While ubiquitins are identical, the chains are not. They can be connected through one of seven lysines in ubiquitin. Different regulating signals are sent from different configurations of the connected ubiquitins. For instance, the chains connected with Lysine-63 (Lys-63) are involved in DNA repair and inflammatory response. The ubiquitins connected through Lysine-48 (Lys-48) target protein that needs to be discarded to its degradation in the ‘molecular shredder’ called proteasome.

“We knew that the chains are made of the same molecule, but they are giving different signals,” Fushman said, “Why? What makes these chains so different?”

Fushman’s lab had discovered earlier that two ubiquitins linked through Lys-48 can stick to each other in solution, while Lys-63 ubiquitins can’t. “One side of ubiquitin is hydrophobic, it ‘fears’ water,” says Fushman. “These molecules try to hide that side by sticking to each other, like Velcro, forming what we call a hydrophobic contact.”

“We knew that the Lys-48 linkage allows the units to bend the chain and make these contacts, or have a ‘compact conformation.’ The Lys-63 chain, on the other hand, is straight-- the ubiquitins cannot make the hydrophobic contact.

“Our hypothesis was that linkage through different lysines makes the chains do different things, but we didn’t have the structural details.”

Hoping to discover those structural details, Fushman, with doctoral student Ranjani Varadan and postdoctoral fellow Michael Assfalg, concentrated on the Lys-48 chain. They introduced a ubiquitin-associated domain (UBA), a piece of a protein Rad23a, which helps the proteasome recognize the ubiquitin chains that are delivering proteins for degradation.

Rad23a has been shown by Fushman’s collaborators Cecile Pickart and Shahri Raasi of Johns Hopkins to prefer Lys-48-linked chains to Lyse-63 chains.

“We wanted to find out what is so different in the Lys-48 chain that Rad23a prefers it,” Fushman said.

It turns out that what Rad23a-UBA prefers was that it can nestle in the hydrophobic pocket that Lys-48 linked chains make. “Both sides of UBA domain are hydrophobic,” explains Fushman. “On the Lys-48 chain it could bind separately to the ubiquitins on either side, like a hamburger in a bun. The hydrophobic pocket makes it safe. It can’t do that on the Lys-63–linked chain.”
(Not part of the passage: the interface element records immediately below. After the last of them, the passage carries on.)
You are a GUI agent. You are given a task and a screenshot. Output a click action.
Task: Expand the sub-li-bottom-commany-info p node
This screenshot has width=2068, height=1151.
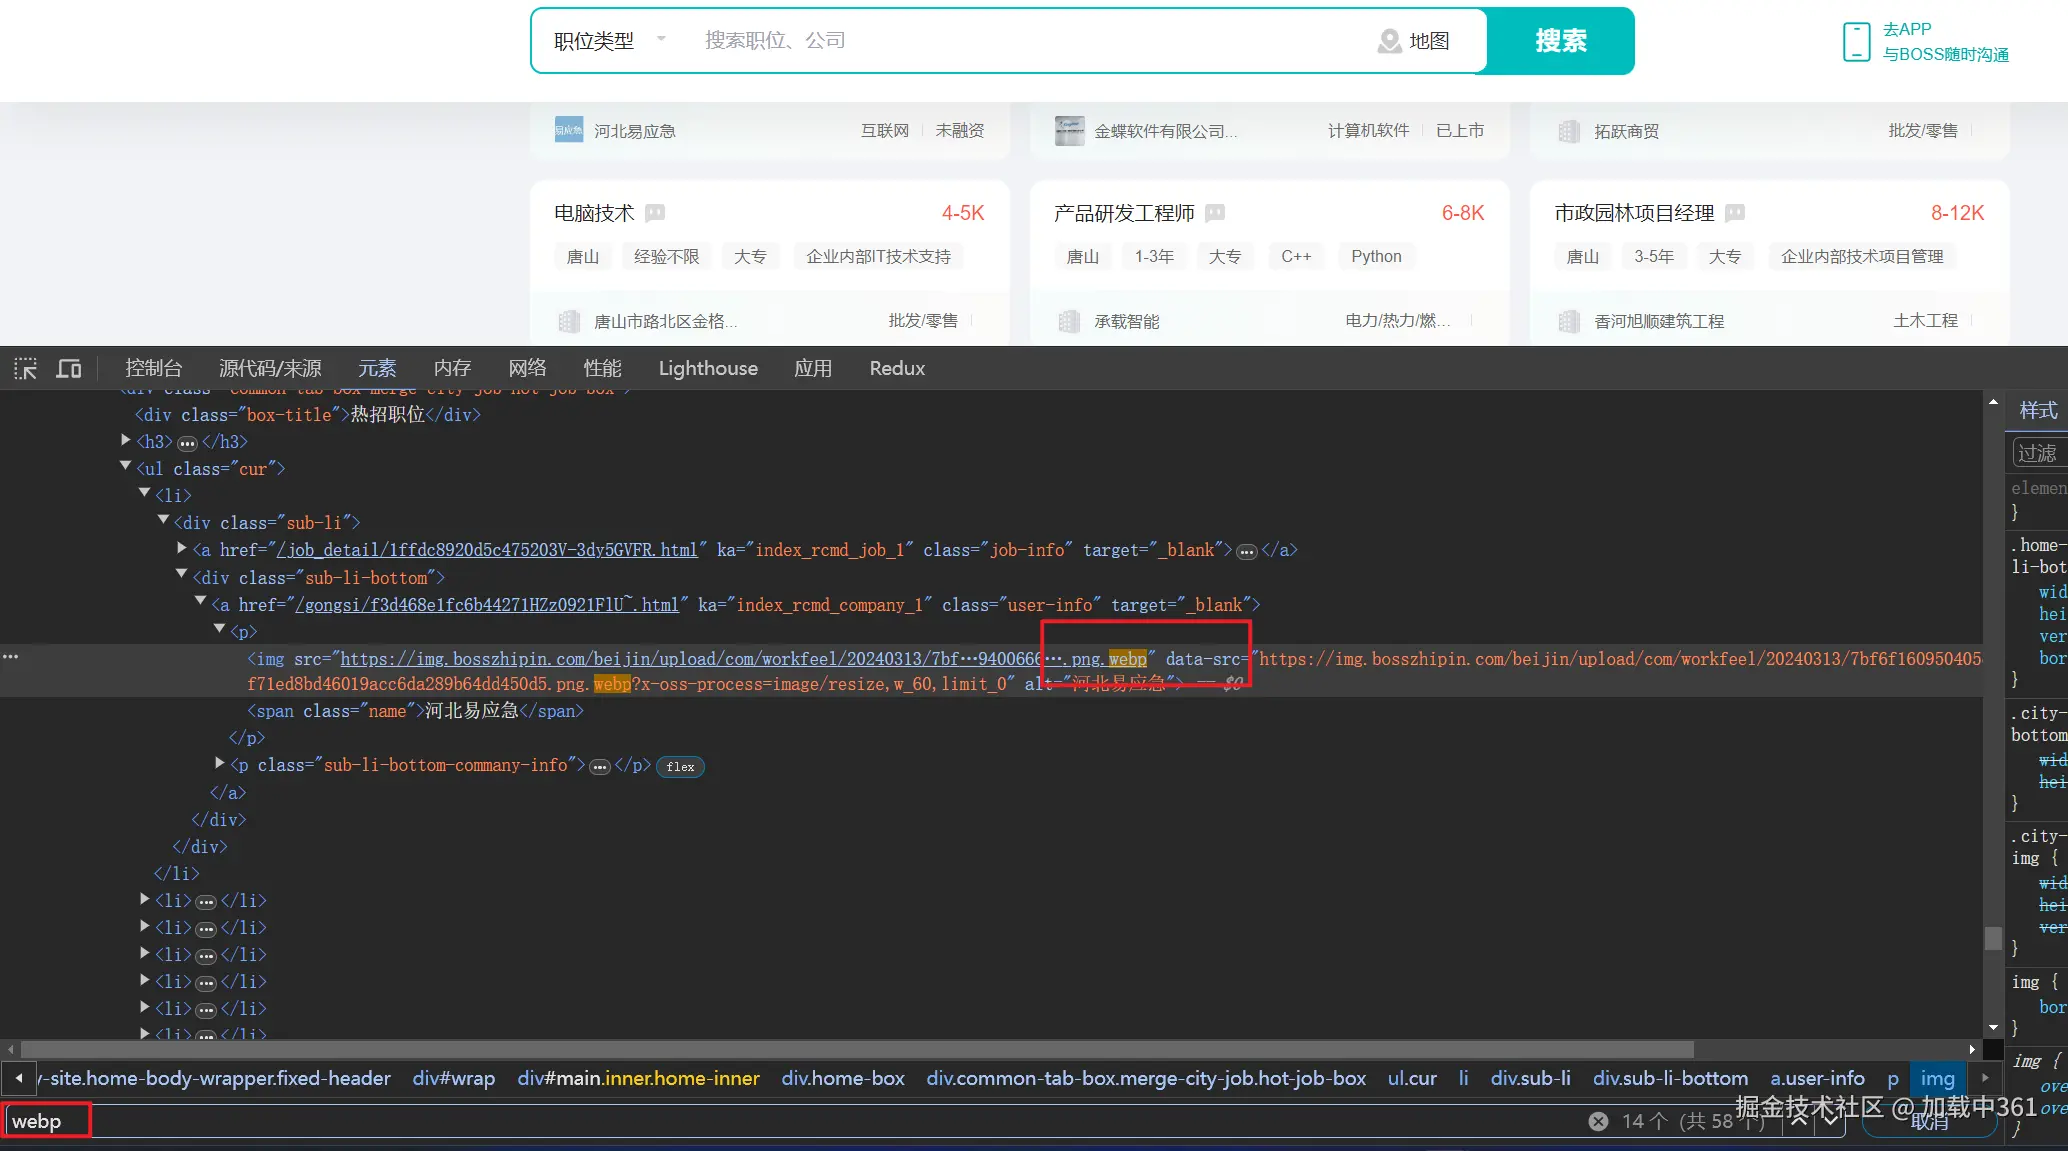(220, 764)
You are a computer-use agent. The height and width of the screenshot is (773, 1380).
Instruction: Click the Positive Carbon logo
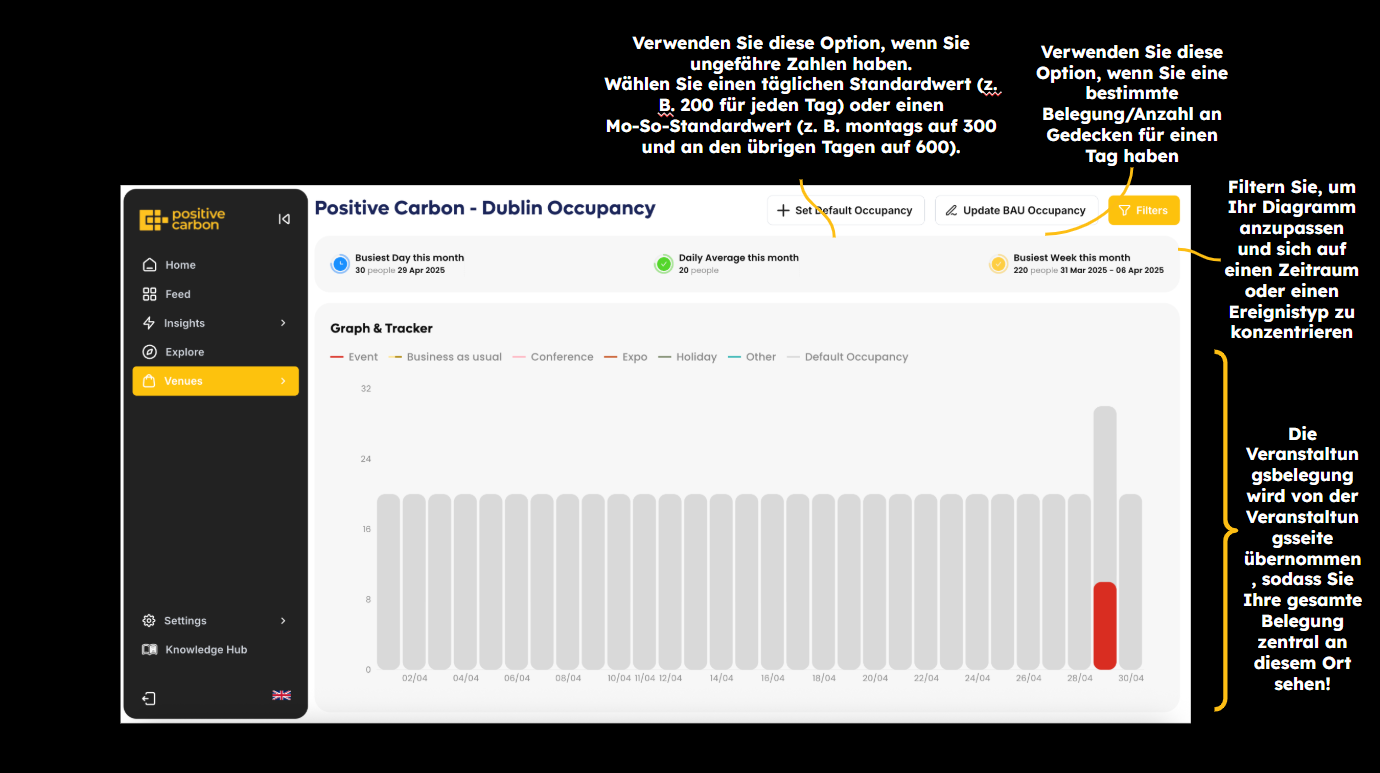tap(183, 219)
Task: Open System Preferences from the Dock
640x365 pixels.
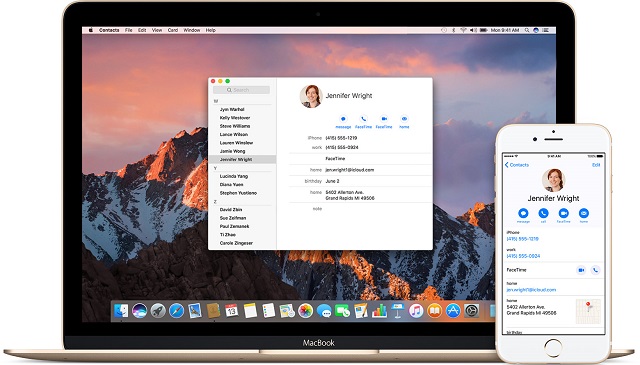Action: [x=471, y=311]
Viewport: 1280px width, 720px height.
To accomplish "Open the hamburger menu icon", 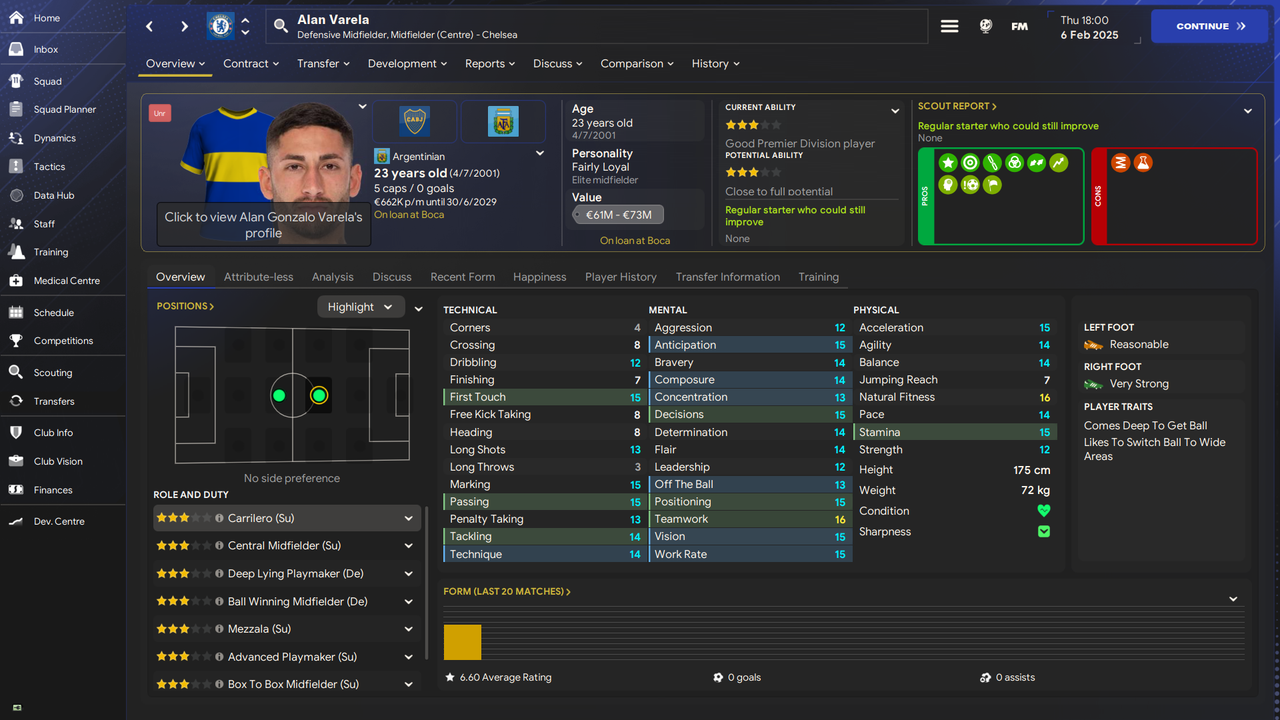I will click(x=950, y=26).
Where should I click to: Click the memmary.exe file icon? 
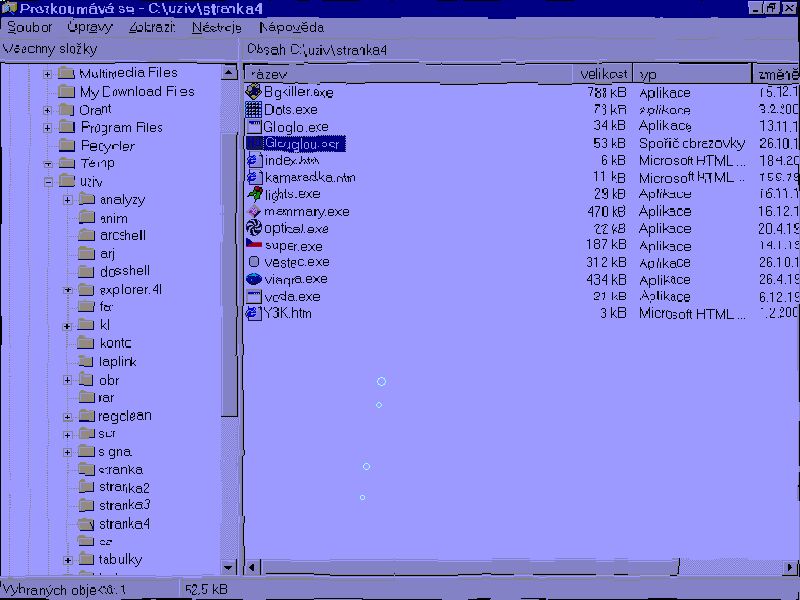pos(254,211)
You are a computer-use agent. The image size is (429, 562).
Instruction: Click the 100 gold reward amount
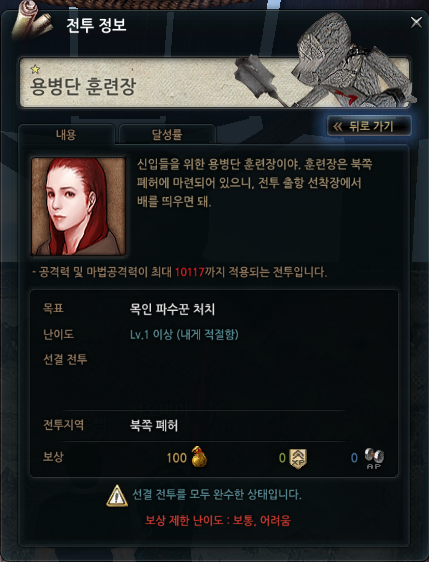(177, 458)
For the first time, Fushman says, “we have shown where the UBA domain binds ubiquitin chains and what the structure of the complex is. This helps us understand how the conformation of the ubiquitin chain determines its function. We can now look at different chains formed using other links.”

Co-authors on the paper include Ranjani Varadan and Michael Assfalg, of the University of Maryland, and Cecile Pickart and Shahri Raasi of Johns Hopkins.